◆ Task to carry out ◆
Could you write out all the records once more, exactly?

(Collected data)
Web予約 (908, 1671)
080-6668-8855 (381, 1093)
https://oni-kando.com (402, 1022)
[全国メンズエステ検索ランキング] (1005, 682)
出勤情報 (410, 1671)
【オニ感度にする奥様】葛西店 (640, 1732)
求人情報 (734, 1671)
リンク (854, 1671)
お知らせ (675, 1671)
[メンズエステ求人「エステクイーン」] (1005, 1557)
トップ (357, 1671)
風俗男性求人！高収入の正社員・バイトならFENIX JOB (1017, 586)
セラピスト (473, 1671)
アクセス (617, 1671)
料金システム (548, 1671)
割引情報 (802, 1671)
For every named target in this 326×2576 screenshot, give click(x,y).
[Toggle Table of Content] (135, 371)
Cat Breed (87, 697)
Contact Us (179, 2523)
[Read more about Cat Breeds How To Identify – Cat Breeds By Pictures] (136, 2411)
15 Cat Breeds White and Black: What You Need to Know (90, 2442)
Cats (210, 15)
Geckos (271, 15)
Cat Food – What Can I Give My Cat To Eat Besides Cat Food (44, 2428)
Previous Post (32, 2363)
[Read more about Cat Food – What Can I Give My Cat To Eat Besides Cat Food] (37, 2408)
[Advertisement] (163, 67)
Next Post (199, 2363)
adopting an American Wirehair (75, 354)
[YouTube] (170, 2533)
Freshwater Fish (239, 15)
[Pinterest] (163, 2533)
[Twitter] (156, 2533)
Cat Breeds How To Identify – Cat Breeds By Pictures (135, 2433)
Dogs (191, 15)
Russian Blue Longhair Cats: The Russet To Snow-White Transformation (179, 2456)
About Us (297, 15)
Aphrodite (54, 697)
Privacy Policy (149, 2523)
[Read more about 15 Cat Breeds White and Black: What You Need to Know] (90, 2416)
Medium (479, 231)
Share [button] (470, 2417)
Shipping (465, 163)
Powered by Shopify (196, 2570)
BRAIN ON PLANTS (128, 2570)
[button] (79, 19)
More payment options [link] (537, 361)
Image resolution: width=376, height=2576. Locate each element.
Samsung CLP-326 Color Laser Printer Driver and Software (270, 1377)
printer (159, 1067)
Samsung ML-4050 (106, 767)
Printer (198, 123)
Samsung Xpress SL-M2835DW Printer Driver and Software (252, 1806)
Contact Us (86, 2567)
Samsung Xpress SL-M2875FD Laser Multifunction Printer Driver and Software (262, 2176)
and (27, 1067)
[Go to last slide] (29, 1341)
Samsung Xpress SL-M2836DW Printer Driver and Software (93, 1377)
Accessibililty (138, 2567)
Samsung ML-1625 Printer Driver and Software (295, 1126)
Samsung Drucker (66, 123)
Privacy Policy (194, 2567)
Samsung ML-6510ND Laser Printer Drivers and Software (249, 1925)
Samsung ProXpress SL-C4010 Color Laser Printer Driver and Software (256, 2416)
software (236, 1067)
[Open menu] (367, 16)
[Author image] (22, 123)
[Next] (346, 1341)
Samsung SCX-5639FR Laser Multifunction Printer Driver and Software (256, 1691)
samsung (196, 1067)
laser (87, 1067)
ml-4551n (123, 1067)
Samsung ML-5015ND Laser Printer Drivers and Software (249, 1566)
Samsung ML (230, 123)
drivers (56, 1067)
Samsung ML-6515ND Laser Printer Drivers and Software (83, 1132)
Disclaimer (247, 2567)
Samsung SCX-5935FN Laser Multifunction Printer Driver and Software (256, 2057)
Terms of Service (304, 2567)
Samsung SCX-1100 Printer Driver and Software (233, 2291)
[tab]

◆ Output of the task ◆
Web予約 (908, 1671)
080-6668-8855 (381, 1093)
https://oni-kando.com (402, 1022)
[全国メンズエステ検索ランキング] (1005, 682)
出勤情報 (410, 1671)
【オニ感度にする奥様】葛西店 (640, 1732)
求人情報 (734, 1671)
リンク (854, 1671)
お知らせ (675, 1671)
[メンズエステ求人「エステクイーン」] (1005, 1557)
トップ (357, 1671)
風俗男性求人！高収入の正社員・バイトならFENIX JOB (1017, 586)
セラピスト (473, 1671)
アクセス (617, 1671)
料金システム (548, 1671)
割引情報 (802, 1671)
For every named target in this 326×2576 screenshot, give click(x,y).
[Toggle Table of Content] (135, 371)
Cat Breed (87, 697)
Contact Us (179, 2523)
[Read more about Cat Breeds How To Identify – Cat Breeds By Pictures] (136, 2411)
15 Cat Breeds White and Black: What You Need to Know (90, 2442)
Cats (210, 15)
Geckos (271, 15)
Cat Food – What Can I Give My Cat To Eat Besides Cat Food (44, 2428)
Previous Post (32, 2363)
[Read more about Cat Food – What Can I Give My Cat To Eat Besides Cat Food] (37, 2408)
[Advertisement] (163, 67)
Next Post (199, 2363)
adopting an American Wirehair (75, 354)
[YouTube] (170, 2533)
Freshwater Fish (239, 15)
[Pinterest] (163, 2533)
[Twitter] (156, 2533)
Cat Breeds How To Identify – Cat Breeds By Pictures (135, 2433)
Dogs (191, 15)
Russian Blue Longhair Cats: The Russet To Snow-White Transformation (179, 2456)
About Us (297, 15)
Aphrodite (54, 697)
Privacy Policy (149, 2523)
[Read more about 15 Cat Breeds White and Black: What You Need to Know] (90, 2416)
Medium (479, 231)
Share [button] (470, 2417)
Shipping (465, 163)
Powered by Shopify (196, 2570)
BRAIN ON PLANTS (128, 2570)
[button] (79, 19)
More payment options [link] (537, 361)
Image resolution: width=376, height=2576. Locate each element.
Samsung CLP-326 Color Laser Printer Driver and Software (270, 1377)
printer (159, 1067)
Samsung ML-4050 (106, 767)
Printer (198, 123)
Samsung Xpress SL-M2835DW Printer Driver and Software (252, 1806)
Contact Us (86, 2567)
Samsung Xpress SL-M2875FD Laser Multifunction Printer Driver and Software (262, 2176)
and (27, 1067)
[Go to last slide] (29, 1341)
Samsung Xpress SL-M2836DW Printer Driver and Software (93, 1377)
Accessibililty (138, 2567)
Samsung ML-1625 Printer Driver and Software (295, 1126)
Samsung Drucker (66, 123)
Privacy Policy (194, 2567)
Samsung ML-6510ND Laser Printer Drivers and Software (249, 1925)
Samsung ProXpress SL-C4010 Color Laser Printer Driver and Software (256, 2416)
software (236, 1067)
[Open menu] (367, 16)
[Author image] (22, 123)
[Next] (346, 1341)
Samsung SCX-5639FR Laser Multifunction Printer Driver and Software (256, 1691)
samsung (196, 1067)
laser (87, 1067)
ml-4551n (123, 1067)
Samsung ML-5015ND Laser Printer Drivers and Software (249, 1566)
Samsung ML (230, 123)
drivers (56, 1067)
Samsung ML-6515ND Laser Printer Drivers and Software (83, 1132)
Disclaimer (247, 2567)
Samsung SCX-5935FN Laser Multifunction Printer Driver and Software (256, 2057)
Terms of Service (304, 2567)
Samsung SCX-1100 Printer Driver and Software (233, 2291)
[tab]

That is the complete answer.